■ **INSTRUCTIONS FOR THE TASK**: Find every line in the listing below that contains the word "This", and copy each one out.

*** Opening PROVIDED RECORDS ***

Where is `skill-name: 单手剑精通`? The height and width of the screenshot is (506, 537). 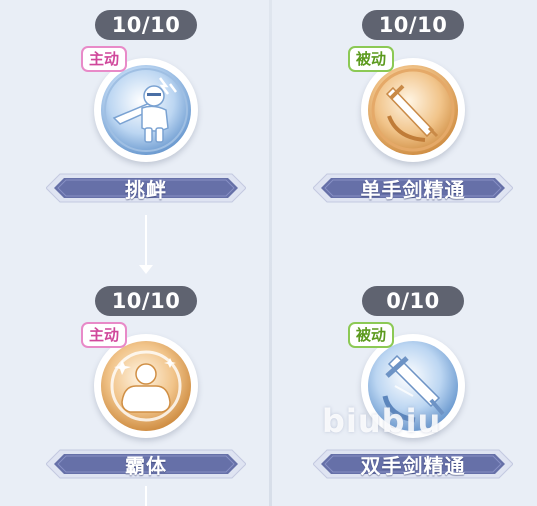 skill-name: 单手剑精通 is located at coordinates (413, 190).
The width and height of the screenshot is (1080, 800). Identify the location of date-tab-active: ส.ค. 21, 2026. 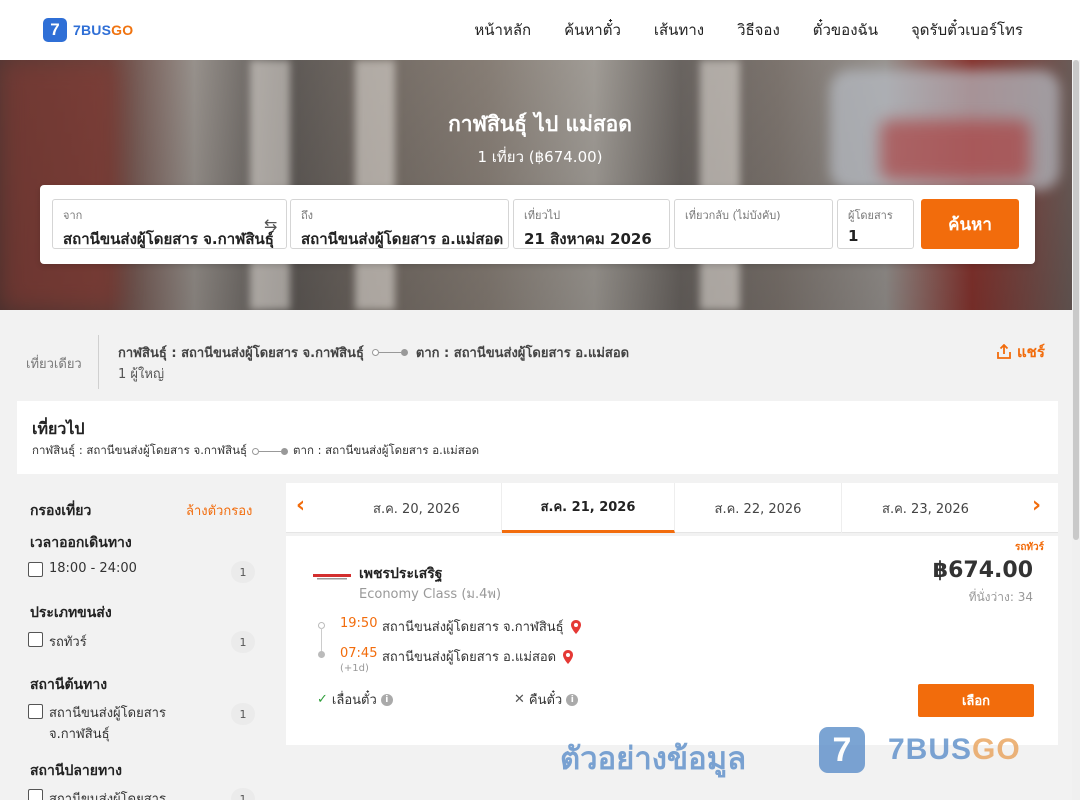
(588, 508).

*** Closing PROVIDED RECORDS ***
*** Opening PROVIDED RECORDS ***

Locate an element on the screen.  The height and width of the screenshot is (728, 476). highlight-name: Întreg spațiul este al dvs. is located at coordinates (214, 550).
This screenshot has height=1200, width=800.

*** Closing PROVIDED RECORDS ***

■ **WRITTEN RESPONSE**:
This screenshot has height=1200, width=800.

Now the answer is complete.